Dogecoin (DOGE) has rebounded from a sharp 8% intraday drop, showing signs of a bullish recovery as buyers defend a critical support level. The memecoin’s ability to stabilize near $0.157 suggests potential for further upside if momentum holds.
Why Did Dogecoin Crash?
- Macroeconomic pressures, including hawkish central bank policies and geopolitical tensions, triggered a broader crypto sell-off.
- DOGE fell from $0.164 to $0.151 in a single hour, with 828M coins traded—the highest hourly volume in over a week.
- The drop reflected risk-off sentiment among retail traders, who often treat DOGE as a market sentiment indicator.
Key Support Holds, Bulls Step In
- $0.151 emerged as strong support, with a spike in buying volume preventing further declines.

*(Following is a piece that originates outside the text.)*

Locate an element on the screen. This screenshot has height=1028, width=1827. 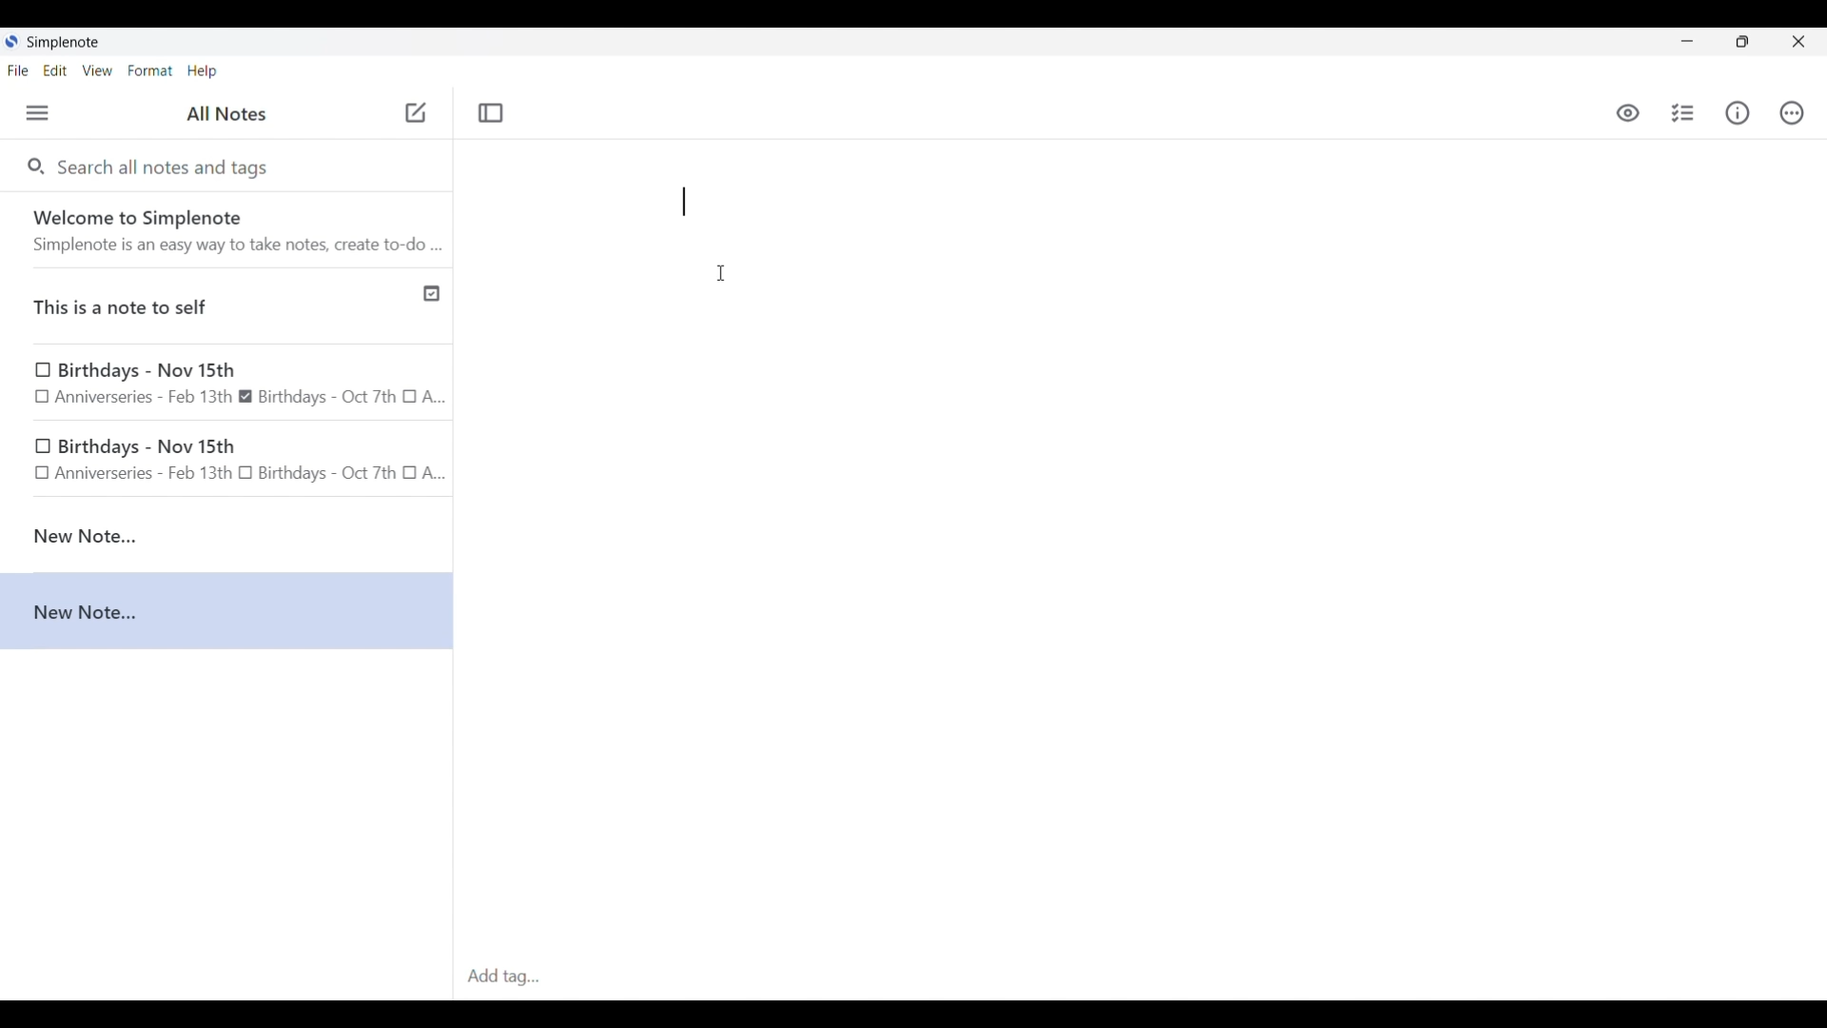
Title of left side panel is located at coordinates (226, 114).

- The V-shaped recovery suggests capitulation selling was absorbed, potentially forming a short-term bottom.
- If DOGE holds above $0.155, traders may target a retest of $0.164 (previous resistance).
On-Chain & Technical Signals
- Network activity remains stable, indicating no mass exodus of holders.
- Higher lows forming on shorter timeframes hint at accumulation.
- A break above $0.160 could confirm bullish momentum.
What’s Next for DOGE?
Bullish Case
- Sustained holding above $0.151 could attract more buyers.
- A move past $0.164 may signal a broader recovery.
Bearish Risks
- Failure to hold $0.151 could lead to a retest of $0.145 (next major support).
- Further macroeconomic shocks may pressure crypto markets.
Key Takeaways
DOGE rebounds after an 8% drop, showing resilience at $0.151.
High-volume recovery suggests strong buyer interest.
Next resistance at $0.164—breakout could signal further upside.
Macro risks remain, requiring caution for short-term traders.
*Will DOGE’s recovery hold? Traders are watching the $0.151-$0.164 range closely.*
Disclaimer
This content is for informational purposes only and does not constitute financial, investment, or legal advice. Cryptocurrency trading involves risk and may result in financial loss.